Funnelback Ranking Algorithms
More effective search delivers considerable value to searchers, by finding information and services which would otherwise remain hidden or by saving time. An ideal search engine would find all useful information and services within the domain being searched, return them to the searcher in order of decreasing value to the searcher (taking into account overlap with what has already been presented earlier in the list) and present each result in a way which facilitates assessment of its value.
This document describes how out-of-the-box Funnelback ranks documents, explains how to modify settings to meet particular needs and links to documentation on monitoring and measuring effectiveness of search at your site.
Funnelback, like other leading search engines, is based on statistical algorithms and "understands" neither the query nor the content of documents. Accordingly, evaluation of the quality of search should be based on a large number (50+) of queries.
If you are not yet familiar with Funnelback's query language, please refer to the user help pages on the query language.
Funnelback assigns each document a utility score derived from the factors listed below and records how many of the constraints implicit in the query (in simple queries, each query word counts as a constraint) it satisfied. Results are then sorted into 'tiers' by decreasing number of constraints matched.

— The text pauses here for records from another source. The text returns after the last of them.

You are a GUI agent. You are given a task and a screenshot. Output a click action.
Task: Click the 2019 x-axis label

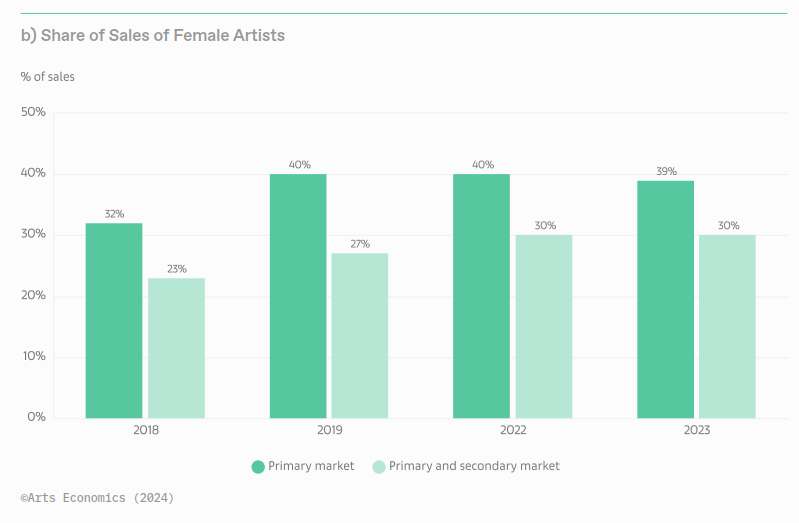[x=330, y=430]
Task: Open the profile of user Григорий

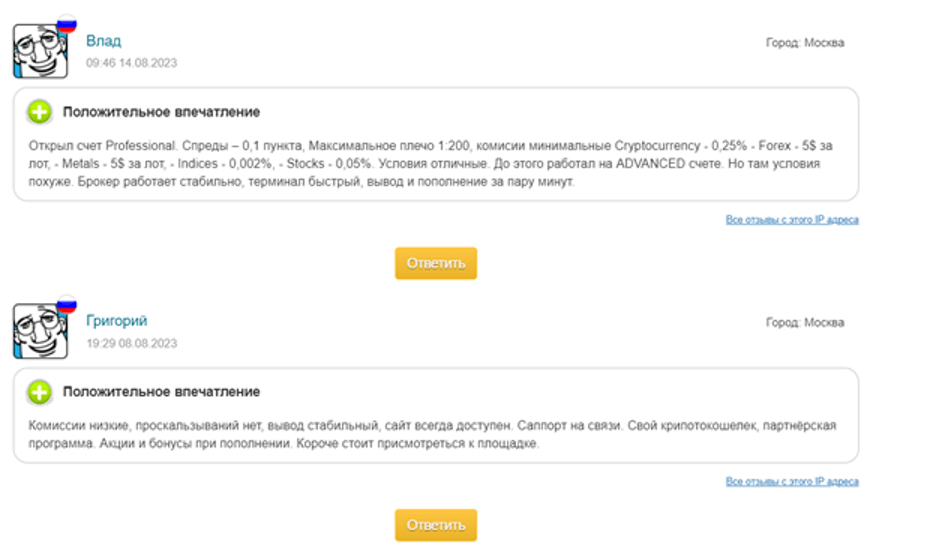Action: [116, 321]
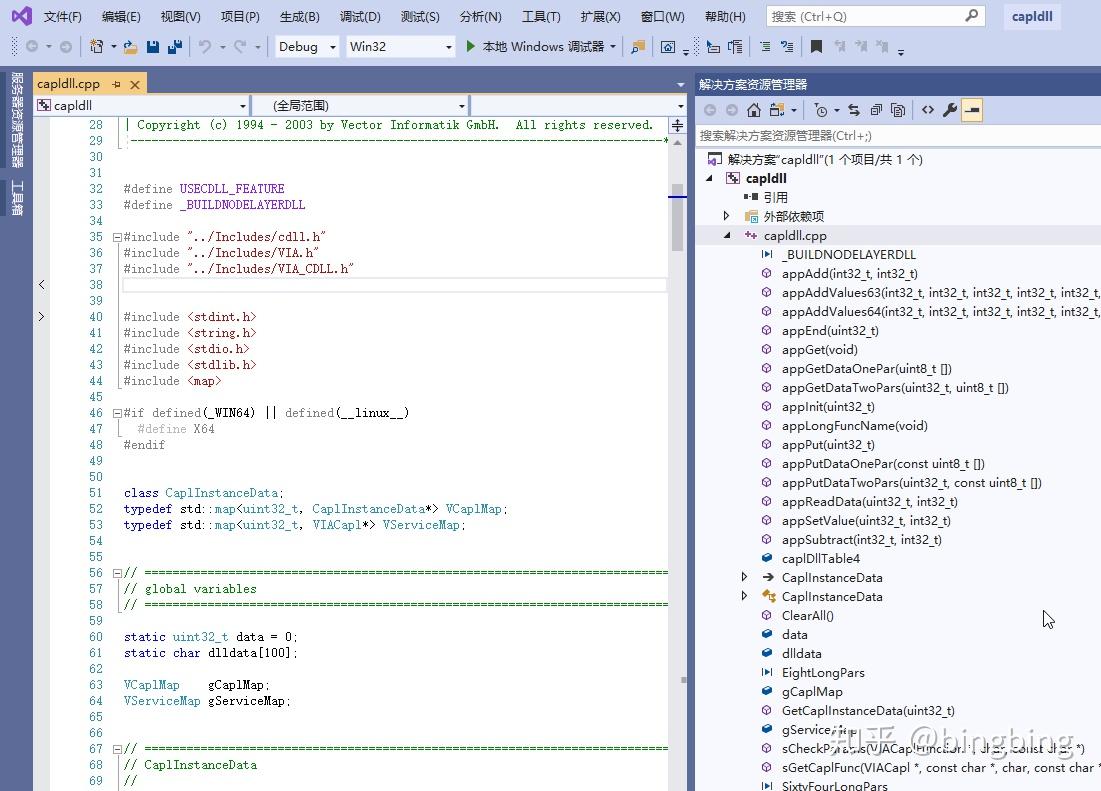
Task: Click the bookmark icon in main toolbar
Action: coord(817,47)
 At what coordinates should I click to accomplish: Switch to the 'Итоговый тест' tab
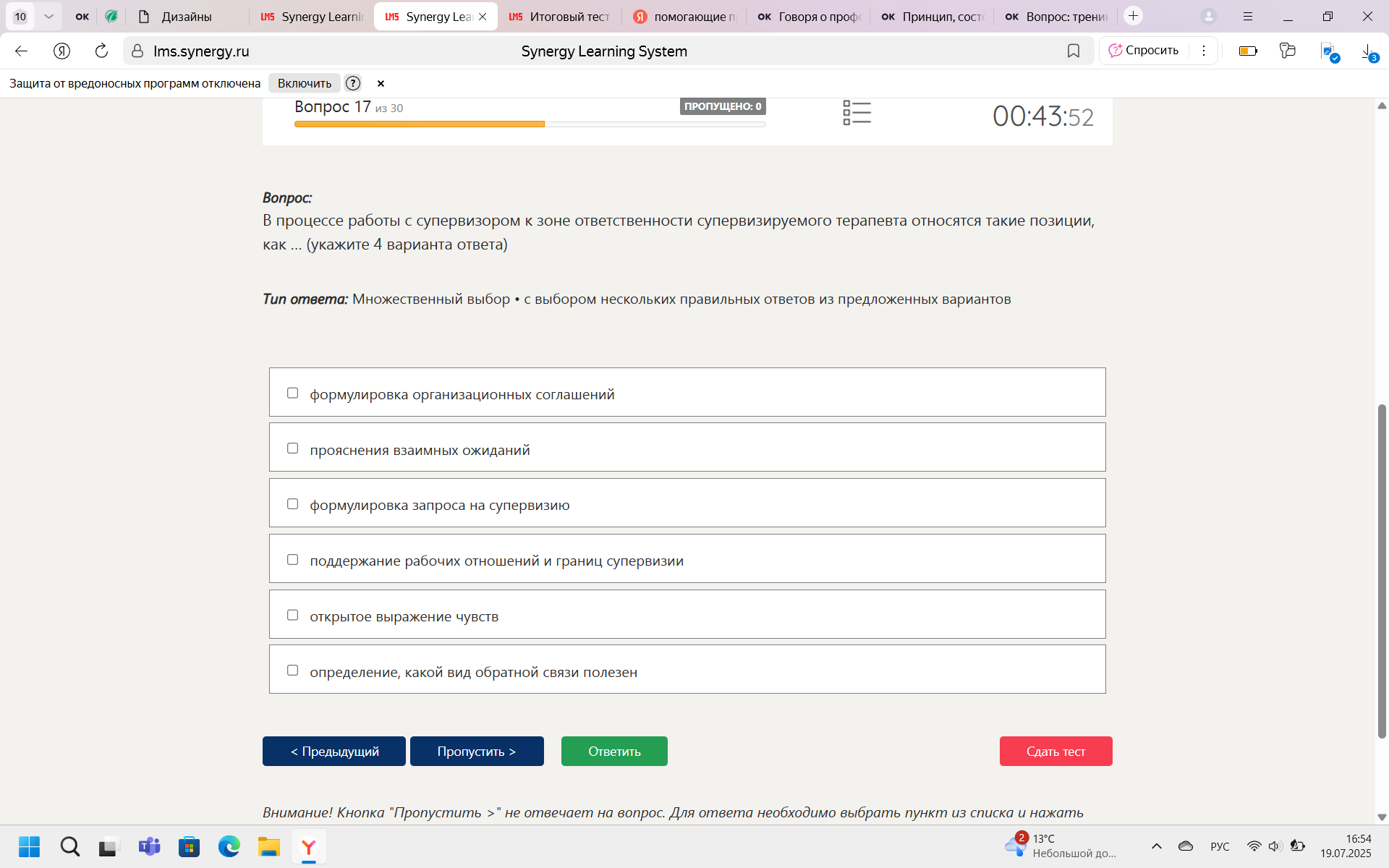559,17
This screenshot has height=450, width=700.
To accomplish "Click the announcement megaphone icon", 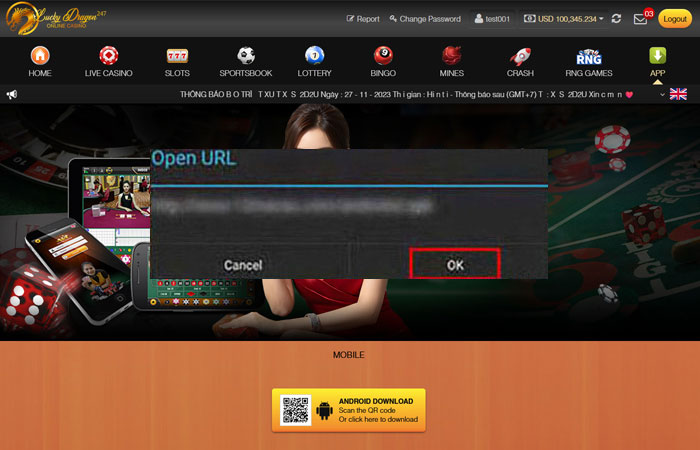I will pos(12,94).
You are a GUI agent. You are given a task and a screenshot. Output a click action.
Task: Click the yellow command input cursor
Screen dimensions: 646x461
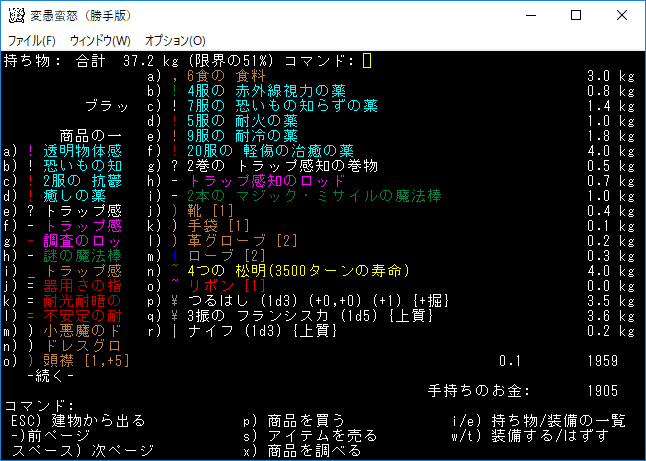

Results within these 'tiers' are by default listed in decreasing order by score but may be modified to be ranked on numerous other bases (e.g. alphabetical order, date, etc...)
The particular relevance formula used is a slightly modified form of the Okapi BM25 function developed by Steve Robertson and Steve Walker of City University, London. BM25 embodies the following heuristics:
- The more occurrences of a query word in a document the better.
- Shorter documents are preferred to long ones.
- Query words which occur in fewer documents (lower document frequency) are more discriminating and receive higher weight.
By default, document content includes text plus title and subject, keywords or description metadata. In document content scoring, each word occurrence counts equally, whether in the body of the document or in the title or in metadata, and the document frequency is a count of all documents which contain at least one occurrence in any of these places.
The Okapi BM25 formula is also used for scoring metadata. Metadata explicitly comes into play when a query term includes a metadata field specification but also implicitly when a simple query term is processed. For example, if the query were library, a document content score would be calculated as described in the previous item, but it would be augmented by the scores for occurrences of the query word in the title of the document (i.e. it would be as if the query term t:library was added to the query). Note that this process may result in substantial score boosts to documents containing library in their title due to lower document frequency. (i.e. there may be thousands of documents containing library but probably only a few contain the word in their title) It is possible to configure Funnelback to specify a different set of implicit metadata fields (see below.) The implicit metadata terms included in each query by default are:
- Title metadata (metadata class t): Words that occur in the 'title' section of each document
- Incoming anchor text (metadata class k): Funnelback collects together all the anchor text (the words you click on in your browser in order to follow a link) and associates them with the target document as k: metadata. In a web site, anchor text can provide a very strong signal that a certain page is the best answer to a particular query. For example, thousands of pages may contain the word library but probably only a very small percentage contain the word in their k: metadata. Of the pages which do, the k: metadata for the main library home page may contain hundreds more occurrences than any other page. Anchor text scoring uses a different function which removes the length heuristic and increases the weight given to documents with very large numbers of occurrences of query words in the incoming anchor text.
- Click data (metadata class K): Funnelback can be set up to take into account the number of times users have clicked on a particular resource when using Funnelback search. Every click counts as an occurrence of the search terms used in the k: metadata class. Using click data can improve search results by leveraging the users ability to discern what are and aren't important results. This means that results that are clicked on more will be boosted in the rankings.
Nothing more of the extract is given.